* **Task goal**: From the cafe puzzle thread, copy the stretch from "# Today's puzzle" through "in the cafe.".

* **Text to read**:
==============================

# Today's puzzle



## John-H (Jul 13, 2005)

In the Footprints Cafe each table has three legs, each chair has four legs and all the customers and the three members of staff have two legs each. There are four chairs at each table. At a certain time, three-quarters of the chairs are occupied by customers and there are 206 legs altogether in the cafe.

How many chairs does the cafe have?
(Must show working)


----------



## leopard (May 1, 2015)

I reckon 32 chairs.

200 feet if you don't include the waiters

Take a quarter off = 8 tables worth...

Which makes 32...


----------



## SamDorey (Dec 31, 2016)

after putting so many numbers in my calculator I've lost track with what I was working out :lol:

My answer is 19

Edited, meant 19 not 14.


----------



## John-H (Jul 13, 2005)

leopard said:


> I reckon 32 chairs.
> 
> 200 feet if you don't include the waiters
> 
> ...


You got the first bit about ignoring the six legs belonging to the waiters.

3/4 x 200 = 150 though. Or did you mean 4/3 x 200 = 266.666?

Eight tables worth of legs (if occupied fully by customers) must be 8 x (3 + (4x(4+2))) = 216

How did you work out eight tables?



SamDorey said:


> after putting so many numbers in my calculator I've lost track with what I was working out :lol:
> 
> My answer is 14


Not the right answer I'm afraid. It's a head scratcher! I thought of writing it into an equation but it's easy to get confused between the total number of occupied and unoccupied chair legs and your variable meanings being total or individual etc.


----------



## leopard (May 1, 2015)

No,I divided the 200/25 to give 8 which gives the amount of chairs× legs of 32 ? [smiley=bomb.gif]


----------



## John-H (Jul 13, 2005)

SamDorey said:


> after putting so many numbers in my calculator I've lost track with what I was working out :lol:
> 
> My answer is 19
> 
> Edited, meant 19 not 14.


No, not 19 either - and you need to show how you got there :wink:


----------



## leopard (May 1, 2015)

So is it 32 ?


----------



## SamDorey (Dec 31, 2016)

==============================

* **Source excerpt**:

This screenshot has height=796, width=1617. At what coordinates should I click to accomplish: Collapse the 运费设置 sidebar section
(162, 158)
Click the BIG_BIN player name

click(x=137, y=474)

==============================

* **Output for this exercise**:
# Today's puzzle



## John-H (Jul 13, 2005)

In the Footprints Cafe each table has three legs, each chair has four legs and all the customers and the three members of staff have two legs each. There are four chairs at each table. At a certain time, three-quarters of the chairs are occupied by customers and there are 206 legs altogether in the cafe.